This paper examines the role of relationship skills in determining life cycle outcomes in education, labor and marriage markets. We posit a two-factor model with human capital and "relationship" or "partnering" skill. Relationship skill is understood in our framework as the ability to maintain long-term relationships, both in the formal job market and the home sector. Using a Mincer-Jovanovic (1981) framework and evidence on job and marital separations in the PSID, we argue that relationship skills are naturally modeled as an individual fixed factor that increases the durability of relationships in multiple sectors. Next, we use data from the Occupational Information Network to extract and develop a common factor from measures of non-cognitive skills that reduce divorce and job loss likelihood conditional on partners' wages and education. In both empirical and numerical analysis, we show that this factor operates differently in the market and home sectors. It is highly complementary in the market sector but fairly substitutable in the home sector: that is, stability of marriage depends most strongly on at least one partner being endowed with strong partnering skills. It therefore stands in contrast to measures of more general human capital, such as educational attainment that are highly complementary inputs into marriage.

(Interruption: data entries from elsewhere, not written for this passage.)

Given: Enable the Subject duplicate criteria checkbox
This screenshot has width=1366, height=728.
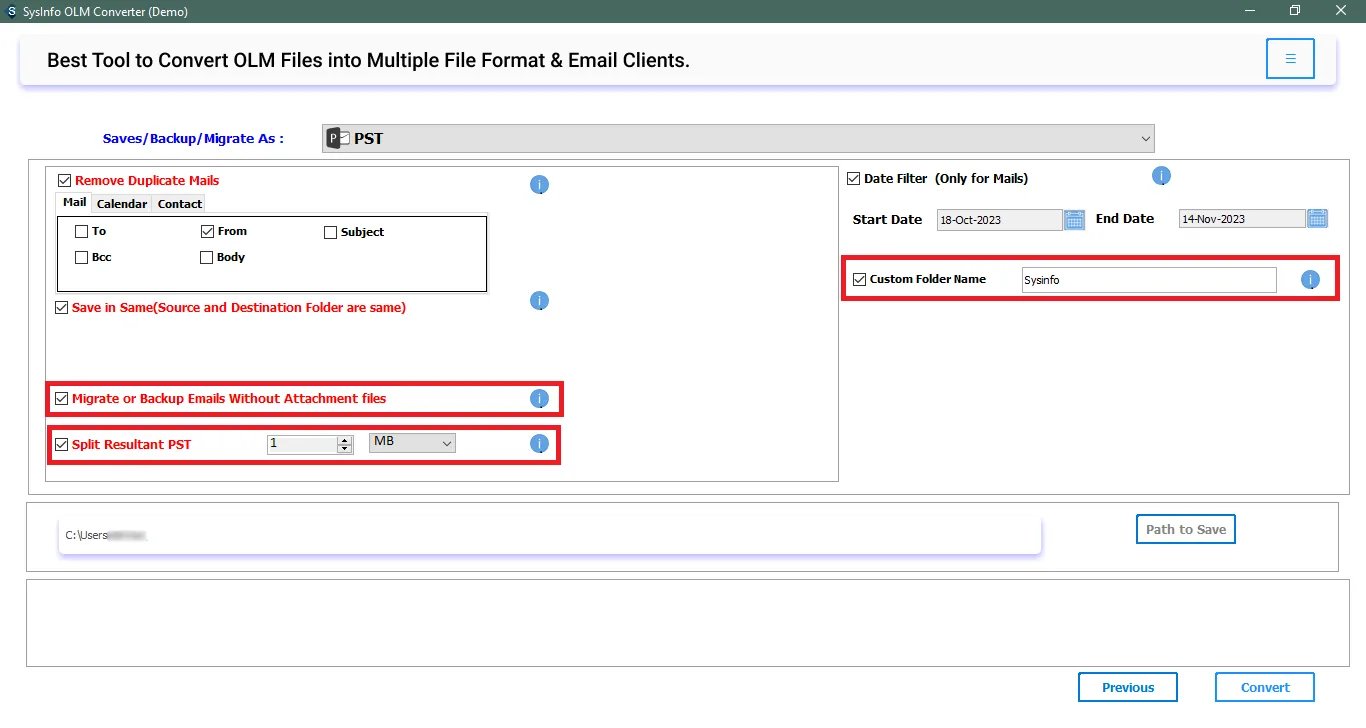Looking at the screenshot, I should (x=331, y=232).
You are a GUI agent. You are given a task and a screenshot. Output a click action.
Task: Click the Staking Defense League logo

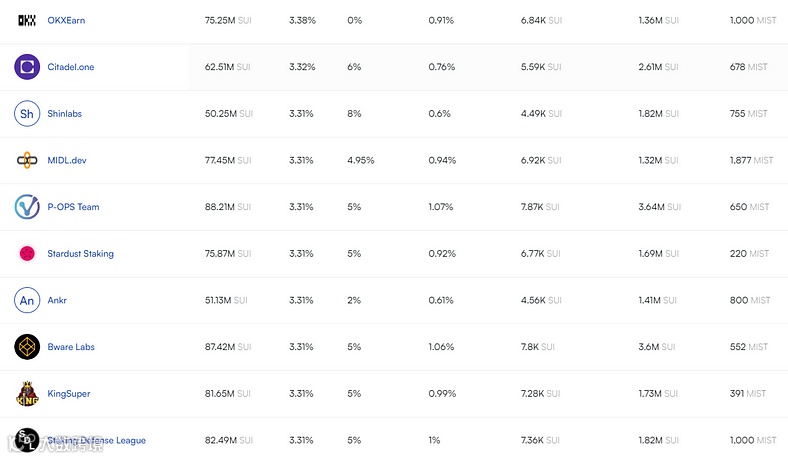coord(27,440)
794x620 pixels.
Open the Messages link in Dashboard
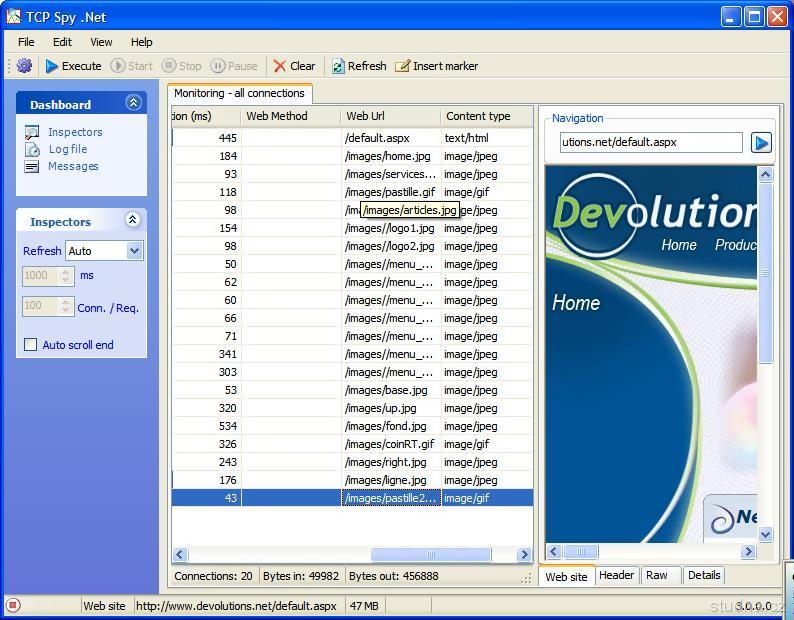pyautogui.click(x=73, y=166)
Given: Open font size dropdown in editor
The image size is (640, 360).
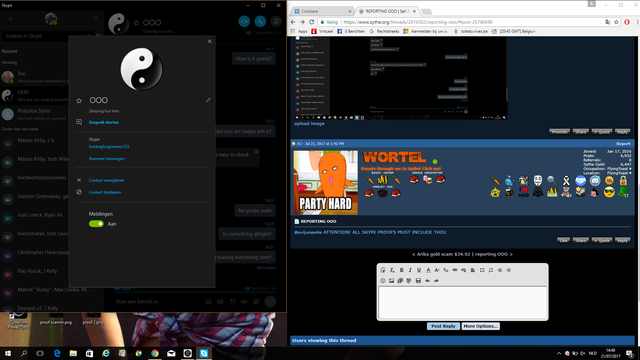Looking at the screenshot, I should [437, 270].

To explore the quantitative implications of relationship skill, we use the PSID to develop and estimate a two-factor life cycle model of schooling, job search and marriage that allows us to test the importance of partnering skills, including their implications for optimal schooling and occupational decisions, and the joint distribution of relationship skills and human capital in the population.

Suggested Citation

  • Laura Turner & Aloysius Siow & Gueorgui Kambourov, 2014. "Relationship Skills in the Labor and Marriage Markets," 2014 Meeting Papers 155, Society for Economic Dynamics.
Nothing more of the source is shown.